§ WHAT IS ASKED
1. List the issues that the page on the DocBook DTD as XML identifies in converting the DocBook DTD to XML.
2. In the rows starting at the line that contains "Given: Click the Amazon logo" and ending at the line that contains "Looking at the", change "Amazon logo" to "Amazon icon" and write out only those lines with everything else left as is.

§ PAGE TEXT
........
[This local archive copy mirrored as an excerpt from the canonical site and URL: http://www.berkshire.net/~norm/docbook/index.html 980310; links may not have complete integrity, so use the canonical document at this URL if possible.]

The DocBook DTD as XML

[Excerpted from: 'Norm's Home Page: Tidbits, Oddments, and Loose Ends, DocBook Projects']


This is an excerpt from DocBook in a Nutshell:

Converting the DocBook DTD to XML is much more challenging than dealing with the instances. It is probably not possible to construct an XML DTD which is identical to DocBook. The list below identifies most of the issues which must be addressed and describes how the DocBk30 XML DTD deals with them:

Comments are not allowed inside markup declarations

Most of them have been moved to comment declarations preceding the markup declaration that used to contain them. A few small, inline comments that seemed like they would be out of context if moved before the declaration where simply deleted.

Name groups are not allowed in element or attribute list declarations

In the small number of places where DocBook uses name groups, they have been expanded out.

One downside, DocBook uses %admon.class; in a name group to define the content model and attribute lists for elements in the admonitions class. In DocBk30 XML DTD, this convenience cannot be expressed. If additional admonitions are added, the element and attribute list declarations will have to be copied for them.

No CDATA or RCDATA declared content

Graphic and InlineGraphic have been made EMPTY. The content model for SynopFragmentRef, the only RCDATA element in DocBook, has been changed to (arg | group)+.

No exclusions or inclusions on element declarations

They had to be removed.
........
§ RECORDS SUPPLIED
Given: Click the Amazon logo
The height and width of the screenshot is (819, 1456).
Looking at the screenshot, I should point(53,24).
........
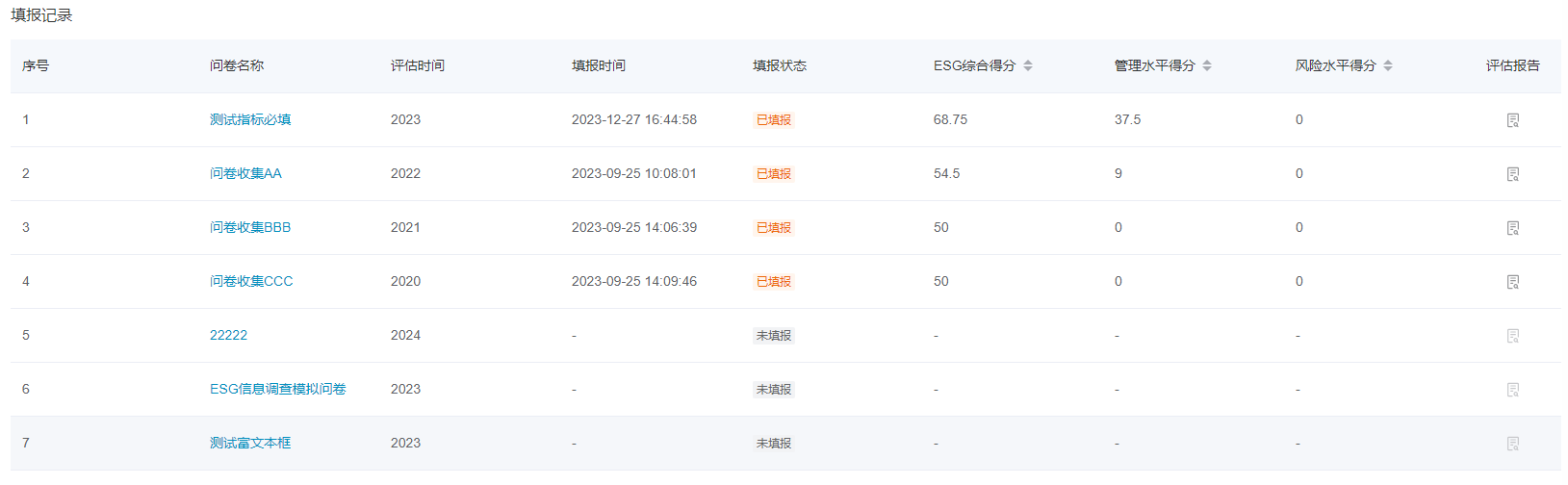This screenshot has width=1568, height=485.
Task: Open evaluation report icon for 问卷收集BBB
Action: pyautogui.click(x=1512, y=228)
........
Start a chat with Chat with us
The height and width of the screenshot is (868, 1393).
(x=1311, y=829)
........
§ WORKED SOLUTIONS
1.
- Comments are not allowed inside markup declarations
- Name groups are not allowed in element or attribute list declarations
- No CDATA or RCDATA declared content
- No exclusions or inclusions on element declarations

2.
Given: Click the Amazon icon
The height and width of the screenshot is (819, 1456).
Looking at the screenshot, I should point(53,24).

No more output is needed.